* [Aim of the task] Whenever a line in the data holds the string "arrow", copy that line.

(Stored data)

* * * * * * * * *

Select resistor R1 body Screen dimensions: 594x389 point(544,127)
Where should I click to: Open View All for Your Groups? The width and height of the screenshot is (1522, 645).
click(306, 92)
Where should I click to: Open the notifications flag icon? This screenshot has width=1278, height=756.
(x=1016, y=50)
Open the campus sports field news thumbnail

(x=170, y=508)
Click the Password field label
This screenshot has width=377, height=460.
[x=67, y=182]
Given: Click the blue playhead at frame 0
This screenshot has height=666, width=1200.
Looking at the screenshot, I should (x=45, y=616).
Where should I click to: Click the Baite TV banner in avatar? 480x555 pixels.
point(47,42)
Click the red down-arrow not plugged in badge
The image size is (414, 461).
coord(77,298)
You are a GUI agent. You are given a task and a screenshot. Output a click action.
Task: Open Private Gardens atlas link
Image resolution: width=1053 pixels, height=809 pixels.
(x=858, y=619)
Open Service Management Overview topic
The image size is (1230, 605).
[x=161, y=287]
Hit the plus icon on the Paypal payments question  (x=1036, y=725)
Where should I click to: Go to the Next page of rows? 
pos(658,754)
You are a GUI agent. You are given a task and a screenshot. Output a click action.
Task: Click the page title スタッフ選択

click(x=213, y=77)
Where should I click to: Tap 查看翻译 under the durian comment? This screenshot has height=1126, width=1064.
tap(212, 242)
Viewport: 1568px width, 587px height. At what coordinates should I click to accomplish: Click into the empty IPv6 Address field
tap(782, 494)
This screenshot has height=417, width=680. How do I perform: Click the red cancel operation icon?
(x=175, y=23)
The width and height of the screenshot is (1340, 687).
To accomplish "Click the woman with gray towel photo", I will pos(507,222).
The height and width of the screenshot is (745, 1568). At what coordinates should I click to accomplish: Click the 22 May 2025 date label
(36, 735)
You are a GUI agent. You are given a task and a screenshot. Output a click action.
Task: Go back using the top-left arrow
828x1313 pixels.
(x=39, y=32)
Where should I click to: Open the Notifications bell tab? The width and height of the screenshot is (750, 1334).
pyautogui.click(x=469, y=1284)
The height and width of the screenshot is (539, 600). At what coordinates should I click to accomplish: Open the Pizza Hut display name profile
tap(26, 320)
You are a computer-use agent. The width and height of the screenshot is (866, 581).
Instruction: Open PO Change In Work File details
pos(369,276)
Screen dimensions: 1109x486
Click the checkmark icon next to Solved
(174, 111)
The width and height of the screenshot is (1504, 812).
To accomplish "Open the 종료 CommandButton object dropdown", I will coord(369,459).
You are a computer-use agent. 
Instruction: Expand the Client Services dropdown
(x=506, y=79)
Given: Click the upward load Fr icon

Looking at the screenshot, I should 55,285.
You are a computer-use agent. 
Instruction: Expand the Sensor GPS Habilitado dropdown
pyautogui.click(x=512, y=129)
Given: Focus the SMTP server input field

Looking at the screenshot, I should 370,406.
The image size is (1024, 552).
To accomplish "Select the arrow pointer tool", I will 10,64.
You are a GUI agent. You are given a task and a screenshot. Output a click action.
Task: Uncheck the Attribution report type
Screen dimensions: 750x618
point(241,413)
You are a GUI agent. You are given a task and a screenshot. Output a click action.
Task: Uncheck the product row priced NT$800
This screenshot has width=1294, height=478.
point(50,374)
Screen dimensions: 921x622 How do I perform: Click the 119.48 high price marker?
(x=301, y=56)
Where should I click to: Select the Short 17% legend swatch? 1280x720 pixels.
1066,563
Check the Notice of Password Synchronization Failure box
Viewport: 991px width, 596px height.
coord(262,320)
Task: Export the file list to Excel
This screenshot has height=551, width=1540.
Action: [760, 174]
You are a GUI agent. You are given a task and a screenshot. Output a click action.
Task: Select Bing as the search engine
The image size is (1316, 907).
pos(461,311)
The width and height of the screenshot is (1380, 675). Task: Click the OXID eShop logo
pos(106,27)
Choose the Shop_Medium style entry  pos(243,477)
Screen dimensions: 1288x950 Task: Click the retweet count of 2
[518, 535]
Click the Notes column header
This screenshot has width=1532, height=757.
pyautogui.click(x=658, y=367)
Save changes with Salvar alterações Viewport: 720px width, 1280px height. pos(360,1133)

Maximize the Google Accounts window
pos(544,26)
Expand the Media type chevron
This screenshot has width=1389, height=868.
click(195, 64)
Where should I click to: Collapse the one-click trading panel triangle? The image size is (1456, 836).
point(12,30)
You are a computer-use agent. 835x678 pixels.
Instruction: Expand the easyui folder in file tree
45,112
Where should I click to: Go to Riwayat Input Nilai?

* * * * * * * * *

* [Response]
Click the red down-arrow not plugged in badge
Task: Go back using the top-left arrow
To accomplish "Select the arrow pointer tool", I will 10,64.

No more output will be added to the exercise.